The Dunhuang star chart
This chart, drawn on a long paper scroll, was found in Buddhist caves near
Dunhuang on the Silk Road trade route. The caves had been sealed around AD 1000 and were not rediscovered by local people until 1900. Inside the caves were
thousands of manuscripts and paintings on paper and silk that had survived
almost unaltered in the dry conditions at the edge of the Gobi desert. The
explorer Marc Aurel Stein visited Dunhuang in 1907 and obtained many
manuscripts, including the star chart, which he sent back to the British
Museum. Despite the chart’s significance, it was not fully studied until very recently.
The 13 panes of the Dunhuang star chart form a near-complete atlas of the
Chinese sky. It reads from right to left and is divided into two here for
convenience of reproduction. Click on the image for an enlargement. © British Library.

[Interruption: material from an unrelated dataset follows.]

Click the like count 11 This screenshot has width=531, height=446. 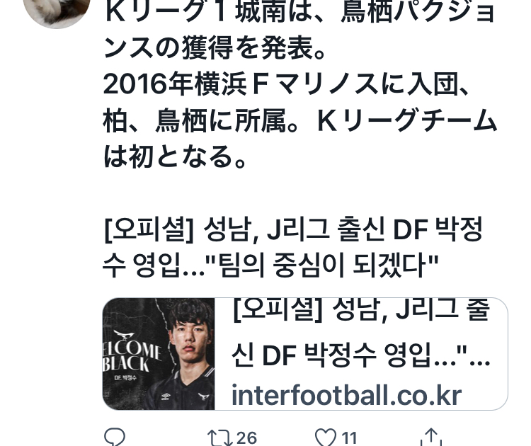click(349, 438)
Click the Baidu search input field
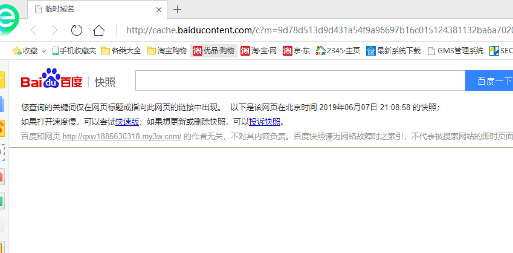Screen dimensions: 513x253 click(300, 81)
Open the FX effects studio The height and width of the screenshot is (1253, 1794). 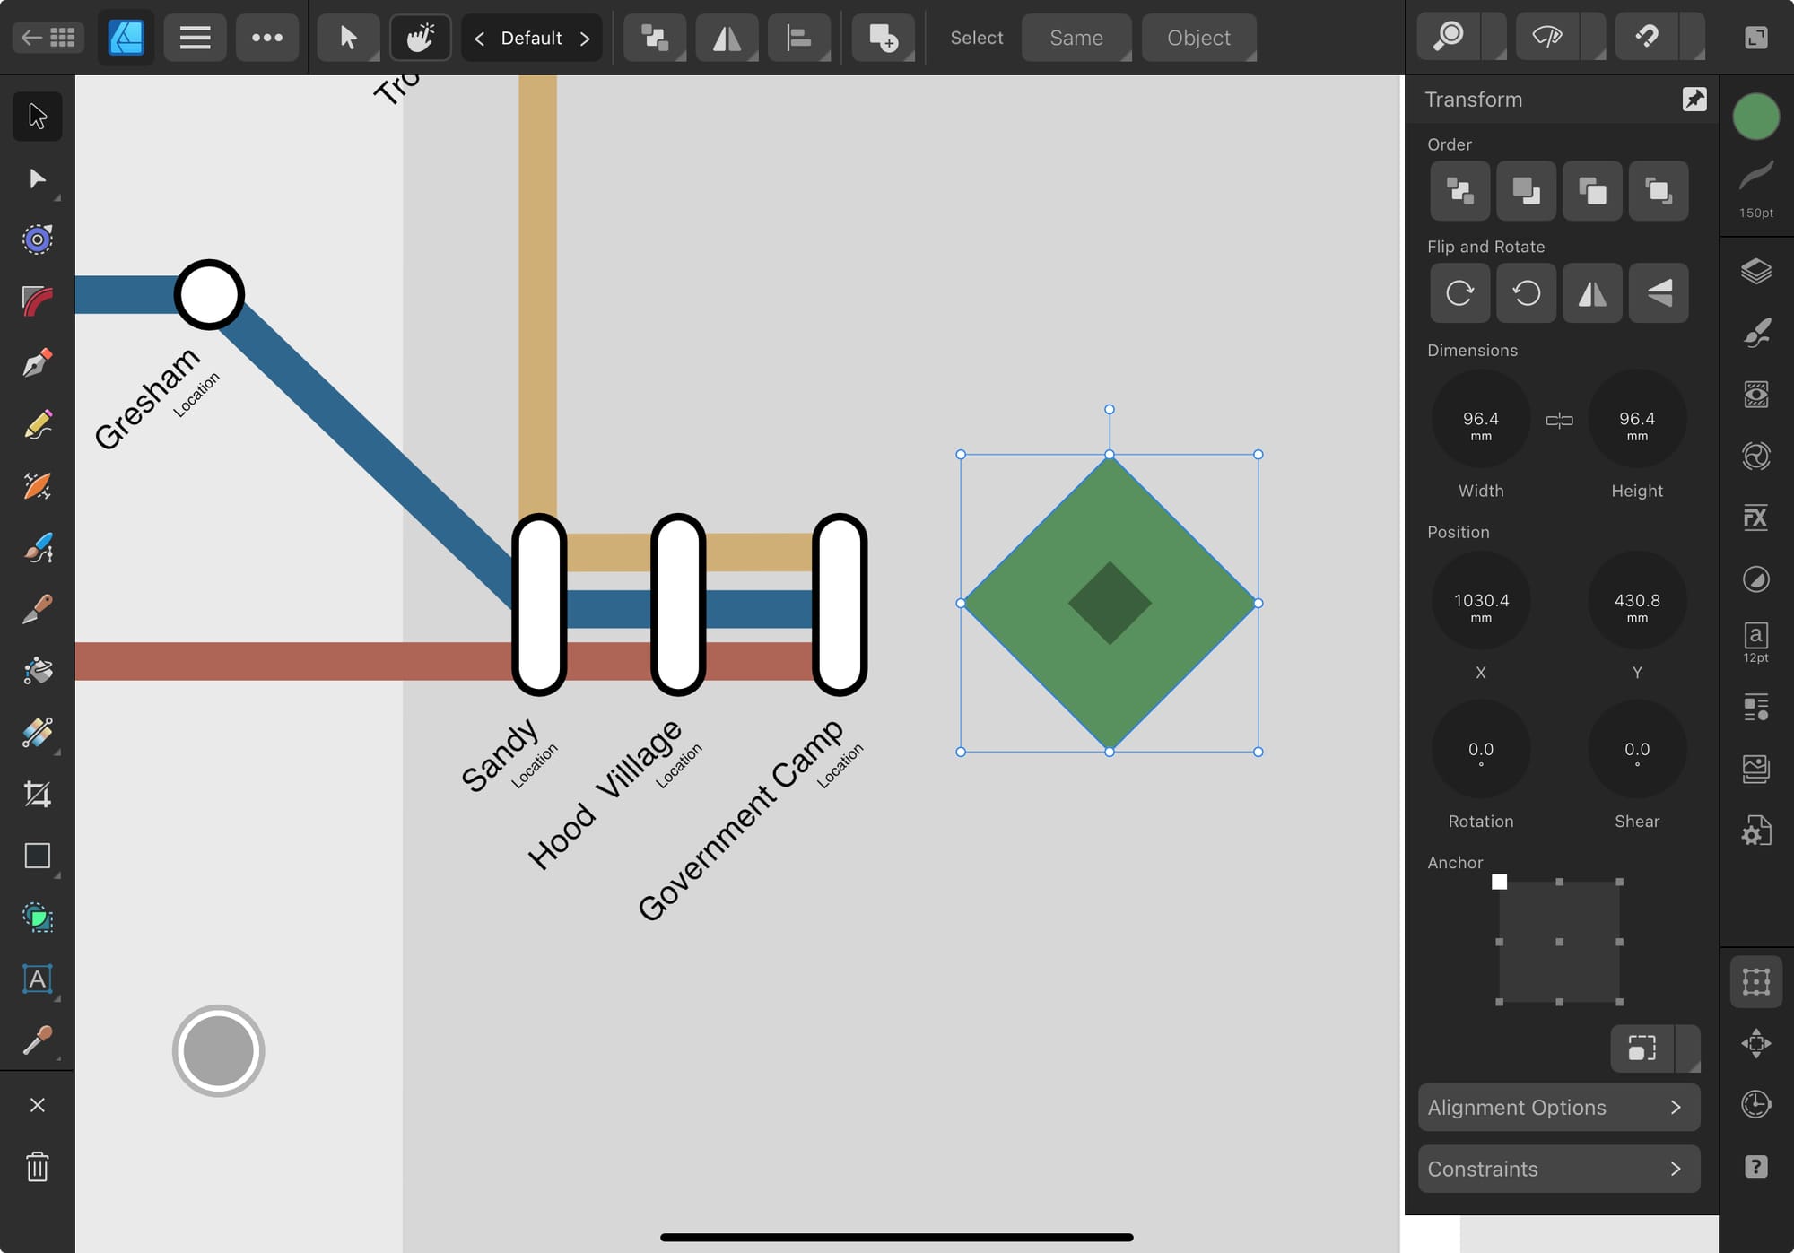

The Dunhuang star chart is drawn in pen and ink on a roll of paper 3.9 metres
long and some 24 cm wide. The first third of the scroll is taken up with cloud
shapes and their supposed meanings, a reminder that the Chinese observed the
sky for the purpose of divination rather than pure science. The section of
specific astronomical interest, shown above, is 2.1 metres long. It consists of
12 panels corresponding to the 12 months of the year, with vertical lines of
descriptive text to the left of each panel, plus a north polar chart. Hence it
can be thought of as not simply a chart but a complete atlas consisting of 13
plates. The scroll ends with the depiction of an archer, thought to represent
the god of lightning.
Each of the 12 monthly panels is centred on the celestial equator and extends
from about 50 degrees north to 50 degrees south. The polar chart is centred on
the celestial pole and shows an area from 90 to about 50 degrees north. Despite
a lack of coordinate lines, the placing of the stars is good enough for almost
all of them to be identified. Most likely, though, this is a copy of an earlier
original, and the copy was probably made by tracing since the paper is
semi-transparent, like tracing paper.
Three different styles of dot are used to represent the three different schools
of constellation study. In general, the black dots correspond to Gan De’s constellations, the open circles to those of Wu Xian and the orange dots to
Shi Shen, although the artist has confused the latter two in many cases. The
faintest stars on the chart are around magnitude 6.5, close to the naked-eye
limit under the very best conditions. As with all far-eastern star charts,
there is no attempt to distinguish the brightnesses of the stars with
differently sized dots.
In 2009, a detailed study of the Dunhuang star chart was published by two French
astronomers, Jean-Marc Bonnet-Bidaud and Françoise Praderie, working with Susan Whitfield of the British Library. You can read
it in full here. By their count, the chart contains 1339 stars divided into 257 constellations,
fewer than the number of stars and constellations in Chen Zhuo’s catalogue; why some were left out remains unknown. Various references in the
text and the style of the writing pin down the date of the chart to between AD 649 and 684; although the chart is almost certainly a copy, it was made not
long after the original, in that same era. The star positions, which had been
updated since the time of Chen Zhuo, also point to a date in the mid to late
7th century. Possibly the positions were observed by Li Chunfeng (602–670), a prominent Chinese astronomer of the right era whose name is mentioned in
the text accompanying the maps and who may have been the author of the original
chart from which the Dunhuang manuscript was evidently copied.